Bent: Ja, denn das ist das Schlimmste. Und die Leute sehen diese Dinge nicht. Sie sehen nur das Geld, das du als Spieler verdienst, sie sehen die schönen Frauen und die schicken Autos. Ich muss sagen: Ich habe ein Haus in England, aber ich habe kaum Zeit darin verbracht. Ich habe sehr oft und sehr lange in Hotels gelebt und ich habe genug davon.

SPOX: Blicken wir auf die EURO 2012. Wie es scheint, soll Harry Redknapp die "Three Lions" als Trainer führen und im Idealfall den ersten Titel seit 46 Jahren holen. Trauen Sie ihm das zu?

Bent: Es ist in den letzten Jahren oft darüber gesprochen worden, Harry Redknapp zum englischen Nationaltrainer zu machen. Er ist ein großartiger Trainer, ich kenne viele Spieler, die mit ihm gearbeitet haben und die von ihm schwärmen.
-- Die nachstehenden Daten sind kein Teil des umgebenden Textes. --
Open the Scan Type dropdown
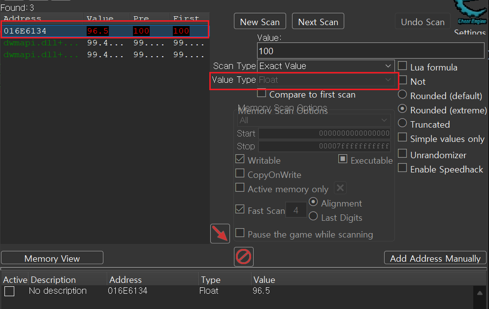 (x=325, y=66)
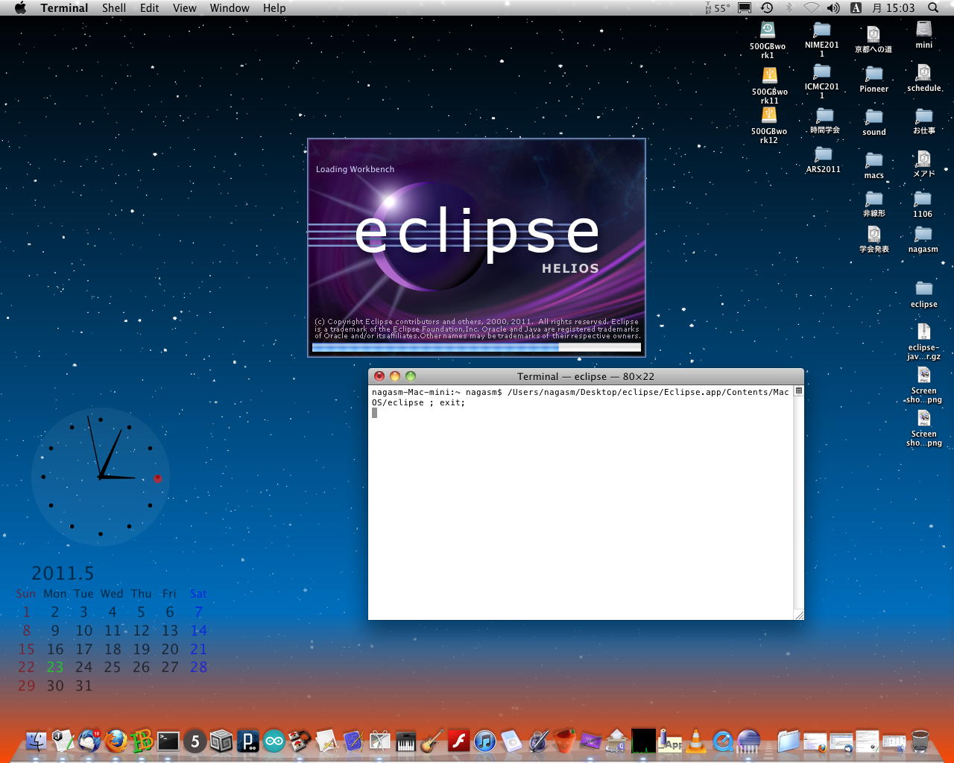Open the Wi-Fi status menu

click(x=812, y=8)
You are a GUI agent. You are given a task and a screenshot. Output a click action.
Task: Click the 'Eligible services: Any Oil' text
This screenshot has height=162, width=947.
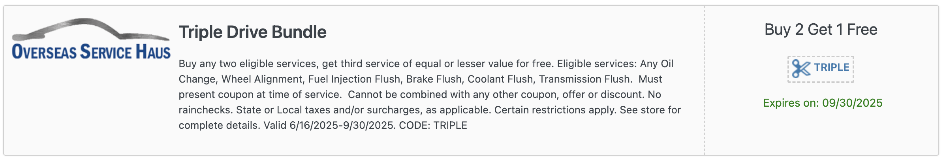point(615,64)
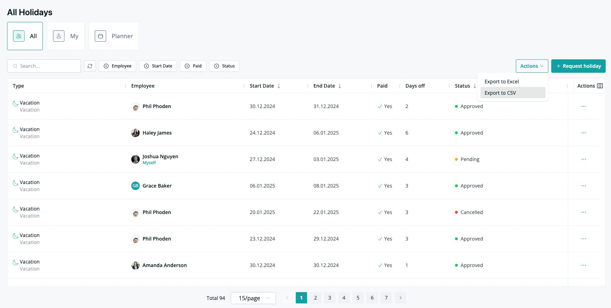Expand the Actions dropdown button
Screen dimensions: 611x308
tap(532, 66)
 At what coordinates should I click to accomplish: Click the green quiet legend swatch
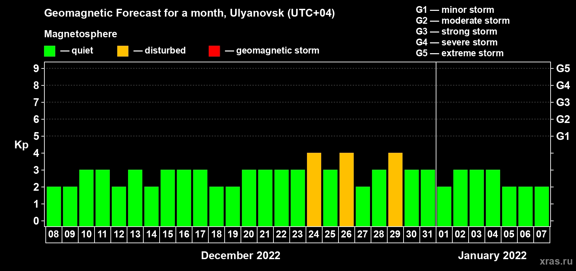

Von daher können wir nur hoffen. Wir haben eine neue Generation von Spielern, die nun mehr und mehr nachrückt. Sind sie zu jung? Haben sie genügend Erfahrung? Wir werden sehen?

SPOX: England hatte immer individuelle Klasse, aber nach 1966 nie mehr ein richtiges Team. Woran liegt das?

Bent: Ich denke, dass es an der langen Saison liegt, die wir in England spielen. Wir Spieler reden viel miteinander, auch über eine eventuelle Winterpause. Aber es ist eine große Tradition in Großbritannien, rund um Weihnachten zu spielen. Außerdem gibt es viele große Pokalwettbewerbe und einige Klubs spielen auch in der Champions League. Das ist ermüdend. Eine solche Saison kann sehr lang werden, aber dafür gilt die Premier League ja gerade als beste und als härteste Liga der Welt.

SPOX: Also lag es nicht an Fabio Capello?

Bent: Wer würde Fabio Capello die Schuld geben? Er hat als England-Trainer einen guten Job gemacht. Die Leute auf der Insel sind eben immer sehr kritisch.

SPOX: Was kann England bei der EURO in Polen und der Ukraine erreichen? Die Gruppe mit Frankreich, Schweden und dem Co-Gastgeber Ukraine hat es in sich und in den ersten beiden Spielen werden sie auf den gesperrten Wayne Rooney verzichten müssen.

Bent: Die Ukraine hat eine gute Mannschaft, aber England ist auch ohne Wayne Rooney nicht chancenlos. Jermain Defoe beispielsweise ist auch ein guter Torjäger, ist aber nicht mit Wayne vergleichbar. Mit Jungs wie Gary Cahill, der neu beim FC Chelsea ist, haben wir mehr Erfahrung im Team. Es ist eine interessante Mischung aus Talenten und erfahrenen Spielern. Ich hoffe, dass sie es gut machen.

SPOX: Welche Erfahrungen haben Sie selbst mit Wayne Rooney gemacht?

Bent: Ich erinnere mich an den Sommer 2004, als Wayne gerade seinen Fußbruch auskurierte. Sein Wechsel von Everton zu Manchester United war noch nicht vollzogen und ich konnte ihn in der Stadt treffen, in einer Gegend, wo viele Spieler von United, vom FC Liverpool, Everton oder Bolton leben. Wayne ist ein echter Hund. Deswegen nennen wir ihn auf der Insel ja den "Bulldog", weil er so ein kraftvoller Spieler ist.